* [EXERCISE DESCRIPTION]
For the listing below, return the line containing "Click the Print toolbar icon", the line containing "Task: Select the Earnings", and all lines in between, exactly as written and nothing else.

* [DATA EXTRACTS]
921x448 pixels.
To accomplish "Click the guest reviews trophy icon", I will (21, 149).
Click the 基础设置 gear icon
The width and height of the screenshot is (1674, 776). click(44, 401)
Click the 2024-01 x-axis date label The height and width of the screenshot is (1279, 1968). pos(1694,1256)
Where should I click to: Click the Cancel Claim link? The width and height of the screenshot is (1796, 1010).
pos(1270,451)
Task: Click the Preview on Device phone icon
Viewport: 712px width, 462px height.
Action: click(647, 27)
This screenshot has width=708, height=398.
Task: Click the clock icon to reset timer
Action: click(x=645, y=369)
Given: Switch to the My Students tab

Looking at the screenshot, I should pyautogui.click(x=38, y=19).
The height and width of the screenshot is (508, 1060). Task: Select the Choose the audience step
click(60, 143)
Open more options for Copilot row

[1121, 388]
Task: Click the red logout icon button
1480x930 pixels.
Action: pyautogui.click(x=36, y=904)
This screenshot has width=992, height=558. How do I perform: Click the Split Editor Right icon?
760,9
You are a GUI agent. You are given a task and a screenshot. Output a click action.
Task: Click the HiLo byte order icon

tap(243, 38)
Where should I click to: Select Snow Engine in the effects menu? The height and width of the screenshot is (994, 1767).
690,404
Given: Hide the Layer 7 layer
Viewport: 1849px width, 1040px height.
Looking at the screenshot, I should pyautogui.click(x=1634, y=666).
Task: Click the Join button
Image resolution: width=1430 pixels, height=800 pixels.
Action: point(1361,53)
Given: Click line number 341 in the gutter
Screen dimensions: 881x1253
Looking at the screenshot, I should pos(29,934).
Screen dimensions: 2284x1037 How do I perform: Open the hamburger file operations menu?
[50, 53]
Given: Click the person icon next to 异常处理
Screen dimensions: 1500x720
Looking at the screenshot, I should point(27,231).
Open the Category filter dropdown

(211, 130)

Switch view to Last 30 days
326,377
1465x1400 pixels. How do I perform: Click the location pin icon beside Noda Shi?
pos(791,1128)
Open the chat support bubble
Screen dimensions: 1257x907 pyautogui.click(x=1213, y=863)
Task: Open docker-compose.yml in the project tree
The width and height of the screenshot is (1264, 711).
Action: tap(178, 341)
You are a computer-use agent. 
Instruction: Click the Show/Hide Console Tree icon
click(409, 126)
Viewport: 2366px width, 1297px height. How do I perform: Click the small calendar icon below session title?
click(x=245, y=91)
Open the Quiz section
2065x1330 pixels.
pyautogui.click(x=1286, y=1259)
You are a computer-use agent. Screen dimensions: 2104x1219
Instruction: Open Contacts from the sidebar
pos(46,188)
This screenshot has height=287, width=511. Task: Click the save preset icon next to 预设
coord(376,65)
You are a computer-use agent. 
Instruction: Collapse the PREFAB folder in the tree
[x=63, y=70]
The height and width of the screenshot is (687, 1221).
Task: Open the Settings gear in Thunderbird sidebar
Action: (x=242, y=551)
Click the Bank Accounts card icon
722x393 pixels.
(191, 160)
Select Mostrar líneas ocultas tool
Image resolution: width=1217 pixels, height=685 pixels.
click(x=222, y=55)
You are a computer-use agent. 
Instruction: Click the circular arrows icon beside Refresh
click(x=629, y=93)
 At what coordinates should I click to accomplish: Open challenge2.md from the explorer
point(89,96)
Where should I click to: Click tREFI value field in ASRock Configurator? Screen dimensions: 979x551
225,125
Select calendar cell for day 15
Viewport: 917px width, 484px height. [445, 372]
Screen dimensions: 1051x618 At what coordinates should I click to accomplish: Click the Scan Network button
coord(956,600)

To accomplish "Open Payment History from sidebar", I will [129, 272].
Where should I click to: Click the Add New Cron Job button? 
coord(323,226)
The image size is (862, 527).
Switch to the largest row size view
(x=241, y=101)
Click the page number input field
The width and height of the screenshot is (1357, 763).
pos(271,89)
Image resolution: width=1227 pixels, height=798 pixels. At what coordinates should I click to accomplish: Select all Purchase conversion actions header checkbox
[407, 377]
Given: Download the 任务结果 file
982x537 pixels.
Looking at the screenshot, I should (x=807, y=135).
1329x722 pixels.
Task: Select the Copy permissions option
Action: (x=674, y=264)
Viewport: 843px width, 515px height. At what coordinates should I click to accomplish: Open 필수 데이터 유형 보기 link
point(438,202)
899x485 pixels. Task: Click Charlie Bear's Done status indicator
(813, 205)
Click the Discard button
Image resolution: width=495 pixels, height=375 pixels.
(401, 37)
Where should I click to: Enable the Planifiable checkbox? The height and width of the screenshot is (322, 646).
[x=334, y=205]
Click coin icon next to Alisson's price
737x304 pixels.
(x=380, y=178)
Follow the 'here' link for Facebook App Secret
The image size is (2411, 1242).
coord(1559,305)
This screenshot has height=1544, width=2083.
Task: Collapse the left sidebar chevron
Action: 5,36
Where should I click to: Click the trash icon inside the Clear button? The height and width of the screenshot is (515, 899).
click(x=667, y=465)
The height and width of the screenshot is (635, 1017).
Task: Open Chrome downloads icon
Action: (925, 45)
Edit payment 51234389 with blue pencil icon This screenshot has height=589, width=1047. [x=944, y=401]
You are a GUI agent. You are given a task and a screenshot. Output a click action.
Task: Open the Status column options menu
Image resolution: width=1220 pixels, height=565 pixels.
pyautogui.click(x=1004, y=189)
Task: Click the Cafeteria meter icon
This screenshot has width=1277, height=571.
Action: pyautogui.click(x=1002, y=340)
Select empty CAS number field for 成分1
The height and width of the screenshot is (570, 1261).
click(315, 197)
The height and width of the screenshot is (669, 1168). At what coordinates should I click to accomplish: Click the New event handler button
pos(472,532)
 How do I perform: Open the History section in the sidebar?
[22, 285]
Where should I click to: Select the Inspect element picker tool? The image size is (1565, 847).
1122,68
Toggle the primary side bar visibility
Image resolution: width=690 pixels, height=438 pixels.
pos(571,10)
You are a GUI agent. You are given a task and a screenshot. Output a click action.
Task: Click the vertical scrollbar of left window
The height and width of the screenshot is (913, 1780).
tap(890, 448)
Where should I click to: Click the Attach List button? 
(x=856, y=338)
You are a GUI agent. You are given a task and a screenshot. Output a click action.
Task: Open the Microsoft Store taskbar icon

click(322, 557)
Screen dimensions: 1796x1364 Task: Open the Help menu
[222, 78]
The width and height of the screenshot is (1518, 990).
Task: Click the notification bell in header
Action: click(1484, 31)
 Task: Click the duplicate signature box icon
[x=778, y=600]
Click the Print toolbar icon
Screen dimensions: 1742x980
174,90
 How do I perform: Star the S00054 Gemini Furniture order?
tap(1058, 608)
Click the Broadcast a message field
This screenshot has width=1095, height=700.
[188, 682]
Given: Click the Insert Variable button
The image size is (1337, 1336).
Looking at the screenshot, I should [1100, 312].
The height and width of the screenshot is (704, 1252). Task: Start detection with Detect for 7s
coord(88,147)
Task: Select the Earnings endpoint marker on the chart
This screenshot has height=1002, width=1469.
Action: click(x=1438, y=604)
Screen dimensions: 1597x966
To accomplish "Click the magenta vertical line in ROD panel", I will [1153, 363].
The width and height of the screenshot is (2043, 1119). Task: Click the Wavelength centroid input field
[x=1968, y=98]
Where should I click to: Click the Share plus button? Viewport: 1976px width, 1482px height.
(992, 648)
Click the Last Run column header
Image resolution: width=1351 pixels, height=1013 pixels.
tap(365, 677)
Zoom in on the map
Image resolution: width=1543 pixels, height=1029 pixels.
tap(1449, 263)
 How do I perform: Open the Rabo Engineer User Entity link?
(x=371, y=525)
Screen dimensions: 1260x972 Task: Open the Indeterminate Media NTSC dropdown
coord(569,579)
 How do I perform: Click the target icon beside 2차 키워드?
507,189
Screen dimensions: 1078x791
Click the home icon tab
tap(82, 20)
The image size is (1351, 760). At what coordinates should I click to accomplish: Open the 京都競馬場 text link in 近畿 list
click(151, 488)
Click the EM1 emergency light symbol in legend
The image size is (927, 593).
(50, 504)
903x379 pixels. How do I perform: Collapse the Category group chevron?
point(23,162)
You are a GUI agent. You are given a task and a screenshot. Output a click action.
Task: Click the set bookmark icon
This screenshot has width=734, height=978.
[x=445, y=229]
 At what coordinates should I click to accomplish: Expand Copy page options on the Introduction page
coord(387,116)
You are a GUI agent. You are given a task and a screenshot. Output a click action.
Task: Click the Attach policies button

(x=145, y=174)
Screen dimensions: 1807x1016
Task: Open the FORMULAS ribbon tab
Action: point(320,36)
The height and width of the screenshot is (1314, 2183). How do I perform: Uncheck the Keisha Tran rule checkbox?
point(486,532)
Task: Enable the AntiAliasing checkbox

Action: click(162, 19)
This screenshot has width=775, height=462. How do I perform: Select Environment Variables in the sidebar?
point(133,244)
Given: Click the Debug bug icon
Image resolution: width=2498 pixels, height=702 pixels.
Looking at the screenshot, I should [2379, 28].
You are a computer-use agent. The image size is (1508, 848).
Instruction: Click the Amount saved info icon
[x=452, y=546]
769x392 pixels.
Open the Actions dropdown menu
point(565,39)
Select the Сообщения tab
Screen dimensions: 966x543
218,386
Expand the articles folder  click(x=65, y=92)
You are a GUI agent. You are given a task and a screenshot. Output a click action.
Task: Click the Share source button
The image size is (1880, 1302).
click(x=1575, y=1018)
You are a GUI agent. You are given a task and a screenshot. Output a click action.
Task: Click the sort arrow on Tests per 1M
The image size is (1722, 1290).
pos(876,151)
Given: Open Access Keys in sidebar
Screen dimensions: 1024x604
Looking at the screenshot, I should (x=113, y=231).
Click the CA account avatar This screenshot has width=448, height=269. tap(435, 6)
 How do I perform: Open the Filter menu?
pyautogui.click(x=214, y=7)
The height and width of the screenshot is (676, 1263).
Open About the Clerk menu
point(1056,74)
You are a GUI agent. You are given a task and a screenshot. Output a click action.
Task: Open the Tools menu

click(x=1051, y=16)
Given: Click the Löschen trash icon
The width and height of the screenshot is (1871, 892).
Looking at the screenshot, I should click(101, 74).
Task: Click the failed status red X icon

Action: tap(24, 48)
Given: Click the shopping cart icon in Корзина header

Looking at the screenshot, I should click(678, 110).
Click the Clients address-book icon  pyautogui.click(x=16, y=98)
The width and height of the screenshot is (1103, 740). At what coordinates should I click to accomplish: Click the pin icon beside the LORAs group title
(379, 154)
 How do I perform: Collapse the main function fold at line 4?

* [ANSWER BOX]
Click the Print toolbar icon
Screen dimensions: 1742x980
174,90
 How do I perform: Star the S00054 Gemini Furniture order?
tap(1058, 608)
Click the Broadcast a message field
This screenshot has width=1095, height=700.
[188, 682]
Given: Click the Insert Variable button
The image size is (1337, 1336).
Looking at the screenshot, I should [1100, 312].
The height and width of the screenshot is (704, 1252). Task: Start detection with Detect for 7s
coord(88,147)
Task: Select the Earnings endpoint marker on the chart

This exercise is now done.